Effet de la mondialisation?
Le géopoliticien et ancien parlementaire suisse Jean-Pierre Graber l’explique par la mondialisation d’une part, et par le «mystère de l’iniquité», une cause spirituelle majeure, par ailleurs. En ce qui concerne la mondialisation, le penseur analyse que «l’imperium croissant entraîne avec lui des tendances fusionnelles. Il y a aujourd’hui prééminence voulue de ce qui est fusionnel, unificateur, par rapport à ce qui divise sans même présenter d’inconvénients».
Nous consommons tous Coca-Cola et McDonald’s, nous téléphonons tous avec Samsung ou iPhone. Les géants technologiques, médias en tête, ont accéléré ce mouvement, en fédérant la planète autour d’innovations telles que les Smartphones et leurs nombreuses applications. Avec, à la clé, des cultures relationnelles et sécuritaires communes, pour ne citer que ces deux exemples. Les attentats du 11 septembre ont pesé sur «l’opinion publique» autant qu’ils ont marqué les esprits, permettant de truffer les espaces publics de caméras de surveillance et de reléguer la protection de la sphère privée au second plan. Et ce n’est pas fini. Dernière trouvaille en date, l’application russe Findface, qui permet d’identifier un individu à l’aide d’un téléphone portable connecté aux données récoltées par les réseaux sociaux. Ce qui paraissait choquant hier est de plus en plus acceptable aujourd’hui.
Prophétie accomplie?
Mais ce qui est vrai de notre rapport aux autres, de notre liberté, d’une vision de l’environnement l’est aussi des perceptions morales ou spirituelles.
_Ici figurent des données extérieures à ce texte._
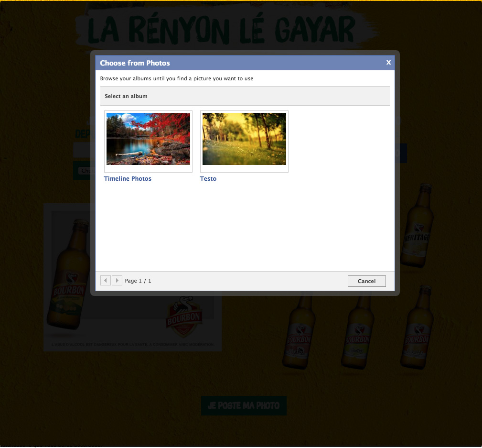Close the Choose from Photos dialog
Screen dimensions: 482x448
click(x=388, y=63)
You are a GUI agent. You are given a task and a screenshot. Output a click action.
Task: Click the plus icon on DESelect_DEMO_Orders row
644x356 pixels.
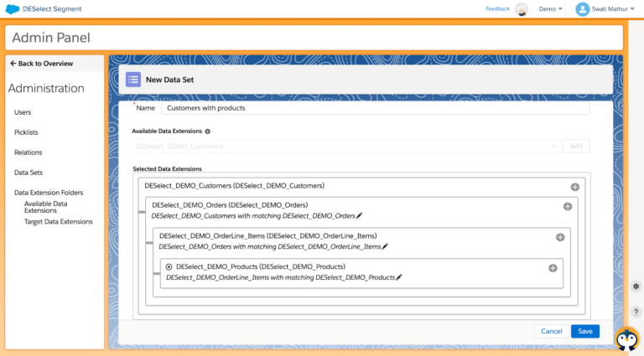[x=567, y=206]
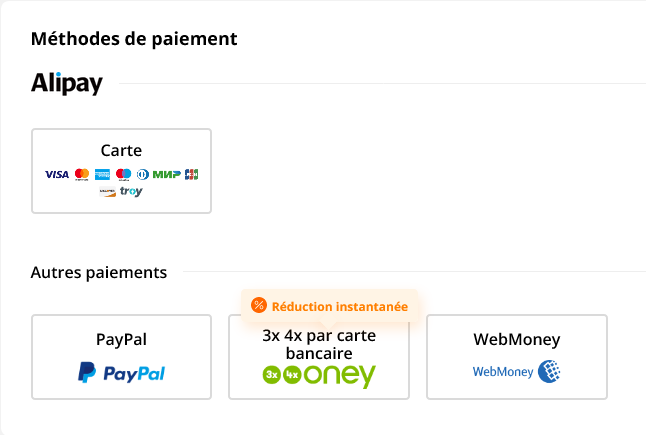Click the Oney 3x 4x logo
The height and width of the screenshot is (435, 646).
tap(318, 375)
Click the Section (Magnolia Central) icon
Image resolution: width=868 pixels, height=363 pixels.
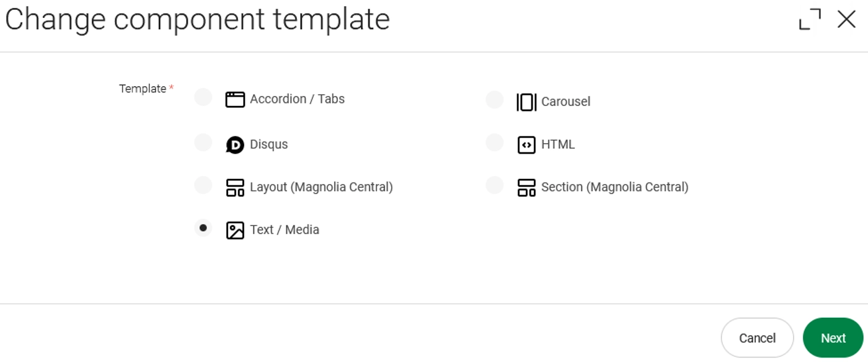pyautogui.click(x=526, y=188)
Aujourd’hui, vous ne voyez pratiquement plus de campagnes publicitaires qui ne soient déclinées autour notamment d’un couple gay. Idem pour les films d’Hollywood ou les séries de télévision, où l’homosexualité apparaît forcément au détour d’une scène.
Pour Jean-Pierre Graber, l’explication est justement aussi spirituelle. Il en voit les avertissements dans les lettres des apôtres aux premières Eglises. «Il viendra un temps où les hommes ne supporteront plus la saine doctrine; mais, ayant la démangeaison d’entendre des choses agréables, ils se donneront une foule de docteurs selon leurs propres désirs» (2 Tim. 4, 3), cite-t-il à l’appui, avant d’ajouter une explication que l’apôtre Paul avait déjà adressée aux Galates: «Car la chair a des désirs contraires à ceux de l’Esprit, et l’Esprit en a de contraires à ceux de la chair; ils sont opposés entre eux, afin que vous ne fassiez point ce que vous voudriez» (Gal. 5, 17).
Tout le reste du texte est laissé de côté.